**What is expected**
Retype the listing found below exactly, but leave out each picture.

**Materials provided**
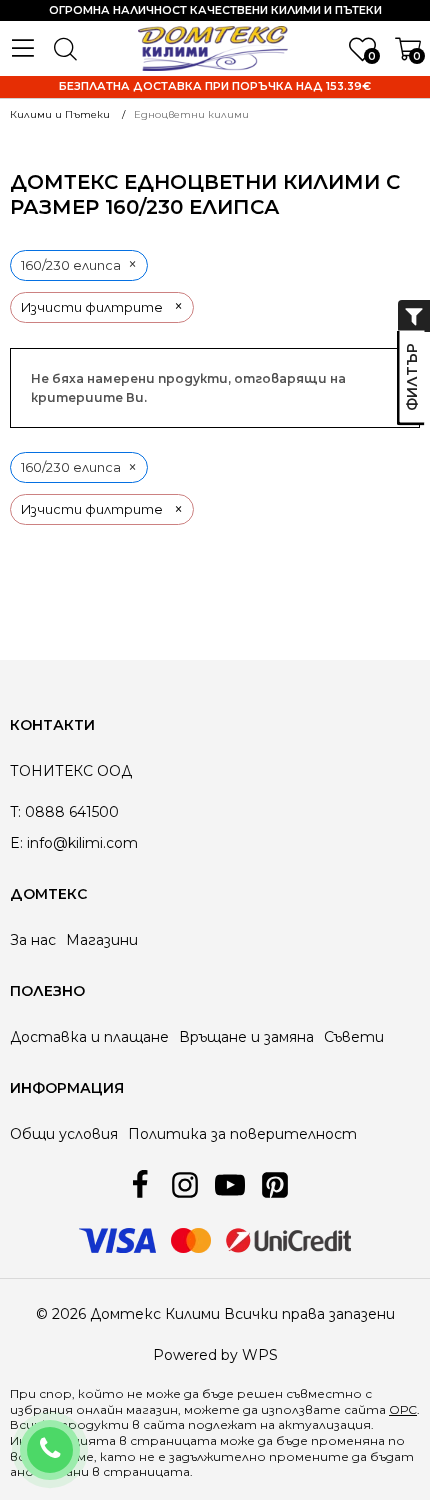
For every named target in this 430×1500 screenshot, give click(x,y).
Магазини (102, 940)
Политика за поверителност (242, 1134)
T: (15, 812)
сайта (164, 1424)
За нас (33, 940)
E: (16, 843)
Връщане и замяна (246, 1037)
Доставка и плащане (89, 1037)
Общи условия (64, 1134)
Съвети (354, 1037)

**Task output**
For every named target in this 430×1500 screenshot, give click(x,y).
Магазини (102, 940)
Политика за поверителност (242, 1134)
T: (15, 812)
сайта (164, 1424)
За нас (33, 940)
E: (16, 843)
Връщане и замяна (246, 1037)
Доставка и плащане (89, 1037)
Общи условия (64, 1134)
Съвети (354, 1037)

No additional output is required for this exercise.